Everyone involved in the completion, the opening and the dazzling debut ceremony Saturday for the Charles H. Coolidge Medal of Honor Heritage Center. Kudos to all, and it's somewhat fitting that the next piece of our downtown commitment to a better 'burg is right there next to the aquarium, the original community venture that was the catapult for Chattanooga proper.

Tyson Fury. The skillful giant all-but dominated Deontay Wilder on Saturday night in a heavyweight fight that harkened back to the day when a heavyweight title fight caught the attention of the sports world. (Side question: Is there a better time for crazy folks in individual endeavors than right now, considering Fury is the face of boxing and Joaquin Phoenix is the actor du jour? Fury's antics — the American Pie rendition after the fight, the blood licking during the fight — were as surreal as his domination of the previously unbeaten Wilder.)

Tennessee baseball. An impressive start to the season — wait, that's entirely too soft. A perfect start to the season with a 7-0 weekend that included wins over two ranked teams, including top-ranked Texas Tech.

The NBA. Yes, the TV numbers have been bad this season. (But other than the NFL, the TV numbers are down in every sport.) But a Sunday afternoon date with Celtics-Lakers and getting a game like that with a finish like that deserves a tip of the visor. Yes, the Lakers won by a bucket, at home, with no Kemba Walker on the floor for Boston. Still, this was fun. And the shadow of Kobe — his public memorial will be today — was understandably palatable. Also of note: Props to Bill Russell, the forever Celtic great who sneezes class, for showing up in a Kobe jersey Sunday.

David Ayres. Do you believe in miracles? Yes. On the weekend when we celebrated the 40th anniversary of the magical miracle on ice in Lake Placid in 1980 when the U.S. hockey team beat the Soviets, came news of a 42-year-old Zamboni driver coming off the ice-cleaning machine and helping the Hurricanes to a win after injuries to Carolina's two rostered goalies. And here's TFP ace sports columnist Mark Wiedmer's discussion on the topic.
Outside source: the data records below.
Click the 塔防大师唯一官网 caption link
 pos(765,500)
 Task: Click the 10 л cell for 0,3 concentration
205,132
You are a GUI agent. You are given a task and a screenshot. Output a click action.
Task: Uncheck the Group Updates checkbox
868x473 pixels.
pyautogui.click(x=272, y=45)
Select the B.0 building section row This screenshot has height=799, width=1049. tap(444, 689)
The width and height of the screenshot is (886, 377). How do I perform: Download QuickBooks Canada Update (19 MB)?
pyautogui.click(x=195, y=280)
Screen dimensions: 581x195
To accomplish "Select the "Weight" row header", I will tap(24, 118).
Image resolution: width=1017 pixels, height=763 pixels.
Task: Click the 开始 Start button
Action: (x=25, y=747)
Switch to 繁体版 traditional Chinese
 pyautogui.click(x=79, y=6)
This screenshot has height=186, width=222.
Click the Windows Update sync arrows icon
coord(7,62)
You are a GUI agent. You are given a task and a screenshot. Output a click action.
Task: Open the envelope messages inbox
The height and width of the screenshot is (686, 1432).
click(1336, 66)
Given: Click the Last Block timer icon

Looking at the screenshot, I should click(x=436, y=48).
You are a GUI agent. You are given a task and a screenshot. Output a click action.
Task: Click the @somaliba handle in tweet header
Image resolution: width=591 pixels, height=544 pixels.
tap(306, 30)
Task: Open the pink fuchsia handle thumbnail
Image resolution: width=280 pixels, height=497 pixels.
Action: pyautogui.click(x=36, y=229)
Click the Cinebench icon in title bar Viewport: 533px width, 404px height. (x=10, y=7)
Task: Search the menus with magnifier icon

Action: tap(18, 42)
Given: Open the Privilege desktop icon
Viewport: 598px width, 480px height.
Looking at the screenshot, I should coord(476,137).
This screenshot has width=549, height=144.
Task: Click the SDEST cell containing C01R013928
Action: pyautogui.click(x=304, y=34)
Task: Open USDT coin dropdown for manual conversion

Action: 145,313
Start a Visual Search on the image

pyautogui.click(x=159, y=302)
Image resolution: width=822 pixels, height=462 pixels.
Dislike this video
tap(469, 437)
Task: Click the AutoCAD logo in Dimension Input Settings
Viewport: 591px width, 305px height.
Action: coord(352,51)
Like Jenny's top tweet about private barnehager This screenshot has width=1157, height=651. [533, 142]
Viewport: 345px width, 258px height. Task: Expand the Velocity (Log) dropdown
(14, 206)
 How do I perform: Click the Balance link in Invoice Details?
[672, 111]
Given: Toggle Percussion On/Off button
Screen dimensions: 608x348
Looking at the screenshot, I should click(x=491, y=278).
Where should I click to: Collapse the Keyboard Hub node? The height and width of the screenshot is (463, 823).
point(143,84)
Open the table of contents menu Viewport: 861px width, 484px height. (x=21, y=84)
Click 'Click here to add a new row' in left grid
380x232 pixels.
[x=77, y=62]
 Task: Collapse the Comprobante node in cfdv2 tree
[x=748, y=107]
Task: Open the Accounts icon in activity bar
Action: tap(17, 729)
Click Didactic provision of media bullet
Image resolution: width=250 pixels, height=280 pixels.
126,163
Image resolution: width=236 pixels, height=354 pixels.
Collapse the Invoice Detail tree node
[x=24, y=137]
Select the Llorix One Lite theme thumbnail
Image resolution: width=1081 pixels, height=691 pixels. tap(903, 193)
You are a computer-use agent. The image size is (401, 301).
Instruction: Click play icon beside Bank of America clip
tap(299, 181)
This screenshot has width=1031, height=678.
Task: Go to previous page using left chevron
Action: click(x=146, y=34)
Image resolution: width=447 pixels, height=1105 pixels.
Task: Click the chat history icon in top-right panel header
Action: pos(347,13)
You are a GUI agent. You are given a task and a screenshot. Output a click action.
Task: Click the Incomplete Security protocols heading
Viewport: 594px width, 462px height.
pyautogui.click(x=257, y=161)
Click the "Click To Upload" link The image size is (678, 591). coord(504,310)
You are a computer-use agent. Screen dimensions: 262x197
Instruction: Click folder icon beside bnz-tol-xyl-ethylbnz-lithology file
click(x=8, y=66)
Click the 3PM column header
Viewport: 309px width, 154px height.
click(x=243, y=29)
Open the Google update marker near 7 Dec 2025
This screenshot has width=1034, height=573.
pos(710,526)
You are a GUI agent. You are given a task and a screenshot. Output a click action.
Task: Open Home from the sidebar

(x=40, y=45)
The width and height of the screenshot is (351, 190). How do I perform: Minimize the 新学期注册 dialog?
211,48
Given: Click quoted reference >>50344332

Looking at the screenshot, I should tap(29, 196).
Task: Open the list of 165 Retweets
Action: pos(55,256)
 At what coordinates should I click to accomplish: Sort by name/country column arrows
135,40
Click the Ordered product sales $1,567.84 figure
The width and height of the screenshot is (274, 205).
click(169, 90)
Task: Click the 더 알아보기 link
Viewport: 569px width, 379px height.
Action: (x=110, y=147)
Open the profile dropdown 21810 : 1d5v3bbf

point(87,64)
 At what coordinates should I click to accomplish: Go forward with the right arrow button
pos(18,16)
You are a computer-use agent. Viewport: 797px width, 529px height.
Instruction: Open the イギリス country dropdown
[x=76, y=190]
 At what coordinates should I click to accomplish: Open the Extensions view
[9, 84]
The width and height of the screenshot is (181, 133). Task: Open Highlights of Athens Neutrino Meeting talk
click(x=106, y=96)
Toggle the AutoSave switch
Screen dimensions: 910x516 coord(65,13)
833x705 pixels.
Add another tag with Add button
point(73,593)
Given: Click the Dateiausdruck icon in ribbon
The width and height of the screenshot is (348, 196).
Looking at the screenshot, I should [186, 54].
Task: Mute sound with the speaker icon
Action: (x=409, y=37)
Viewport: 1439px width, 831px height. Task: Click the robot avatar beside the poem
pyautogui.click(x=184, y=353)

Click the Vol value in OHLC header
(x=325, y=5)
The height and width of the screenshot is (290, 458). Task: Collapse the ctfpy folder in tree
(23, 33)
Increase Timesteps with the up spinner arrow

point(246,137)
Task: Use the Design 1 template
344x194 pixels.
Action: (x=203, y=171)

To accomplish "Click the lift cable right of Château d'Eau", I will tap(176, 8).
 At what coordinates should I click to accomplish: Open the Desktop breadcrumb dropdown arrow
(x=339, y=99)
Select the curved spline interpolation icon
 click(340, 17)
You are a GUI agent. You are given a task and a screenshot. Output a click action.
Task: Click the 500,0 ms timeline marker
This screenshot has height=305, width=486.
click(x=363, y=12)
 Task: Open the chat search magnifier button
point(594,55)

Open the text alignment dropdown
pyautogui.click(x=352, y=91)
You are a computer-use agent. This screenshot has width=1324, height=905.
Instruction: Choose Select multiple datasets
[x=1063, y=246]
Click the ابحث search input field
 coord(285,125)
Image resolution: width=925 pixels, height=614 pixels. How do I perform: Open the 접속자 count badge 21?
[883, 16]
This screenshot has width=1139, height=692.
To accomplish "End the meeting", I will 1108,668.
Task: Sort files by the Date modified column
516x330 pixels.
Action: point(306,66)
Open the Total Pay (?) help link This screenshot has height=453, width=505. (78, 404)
Bonus pick: Miss Mary Ann, an 84-year-old Ole Miss fan who rolled home a 94-foot putt during the Rebels' basketball loss to win a new NIssan Altima. Watch the highlight here, complete with the Gap Band's "You Dropped a Bomb on Me" playing as the crowd goes nuts and the Ole Miss Land Shark celebrates with Mary Ann. It was everything that's great about sports.

 

Weekend losers

Almost everyone at the Auburn-Tennessee basketball game. Rick Barnes and Co. gagged away a 17-point, second-half lead and all but doomed their NCAA tournament chances. Unless UT wins the SEC tournament, Barnes' streak of taking his team to 24 consecutive dances will end. Auburn can't really celebrate either, considering that with a raucous home crowd and Barnes' game mismanagement in the final 10 or so minutes, the Tigers were cooked. (As Chas pointed out last week, the Tigers are above average at best without Isaac Okoro.) And speaking of the crowd, news came out after the game that Auburn booted a student and has banned him from the Arena and AU games for heckling Santiago Vescovi by telling him "Go back to Uruguay; This is America." Man, seems rather benign compared to some of the heckling I've heard during the day — and way more polite than the language Coach K uses on referees. And I do know this: The headline calling it a "racist remark" seems like a stretch to me. Thoughts?  (Also of note: I said almost everyone because if you had Auburn minus-6.5, the crazy comeback capped by two cosmetic free throws gave you a 73-66 cover. Good times. We're 34-35 on college picks. That's 57.6 percent, friends.)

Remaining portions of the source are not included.